Generally, if one has a functioning immune system, no treatment is needed, and the bumps and virus will resolve within 6–12 months of contraction. However, treatment is suggested if the bumps are in the genital area or if the person affected is immunocompromised. In healthy (non-immunocompromised) individuals, cryotherapy, curettage, laser therapy, oral therapy, or a topical therapy is suggested to treat the lesions. Cryotherapy involves freezing the lesions with liquid nitrogen, whereas curettage involves piercing the core and scraping the lesion with sterile equipment. Laser therapy involves destroying the lesion with a laser.

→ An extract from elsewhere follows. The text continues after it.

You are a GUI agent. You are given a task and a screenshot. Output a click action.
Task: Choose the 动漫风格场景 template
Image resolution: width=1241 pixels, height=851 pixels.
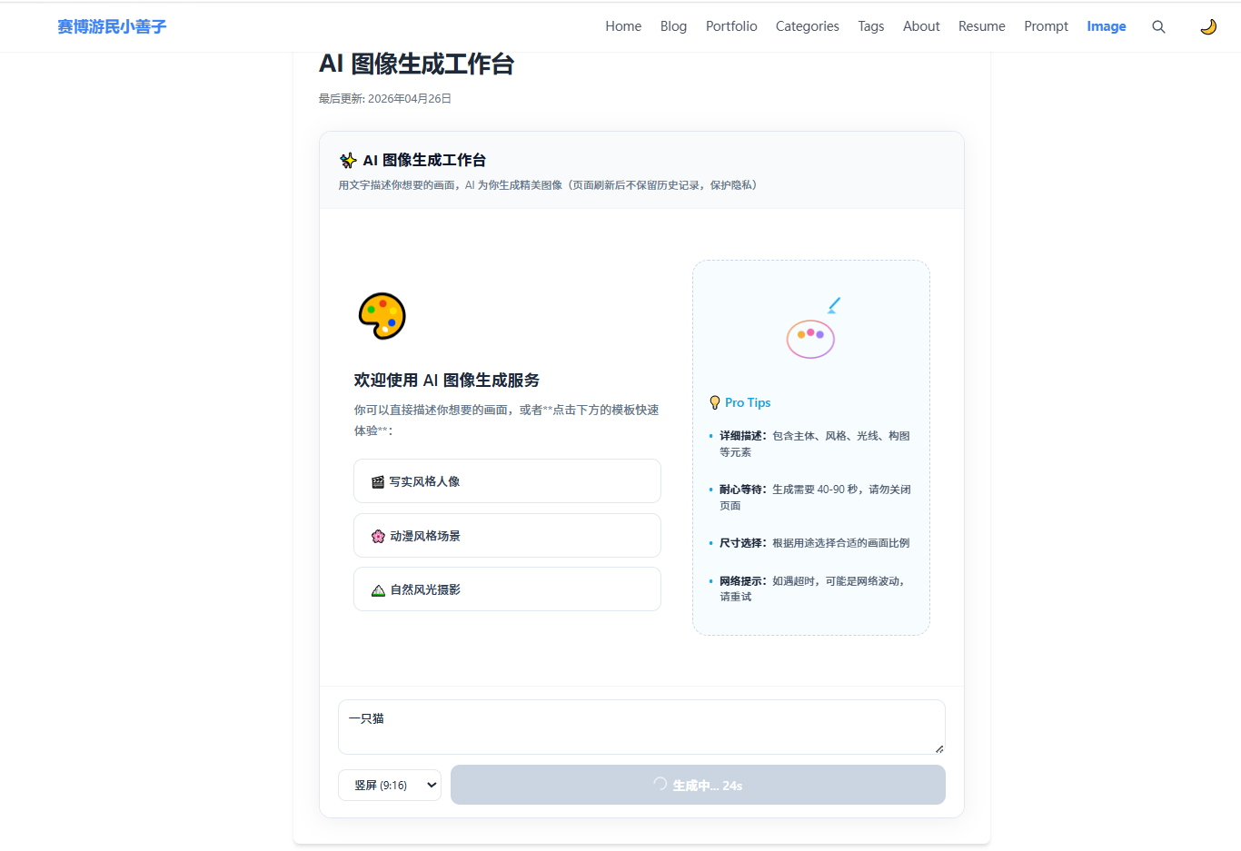507,536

It is a good idea not to try removing the lesions yourself, as the skin can become infected and the virus can spread to other parts of the body. A commonly prescribed oral medication used to treat the lesions is cimetidine, and a topical therapy is Podophyllotoxin cream (0.5%).

People with severely weakened immune systems and molluscum contagiosum may have bumps or lesions that are larger than 15 millimeters and look different from normal. Most typical therapies are ineffective in treating these people. The recommended treatment in this case is therapies that strengthen the immune system.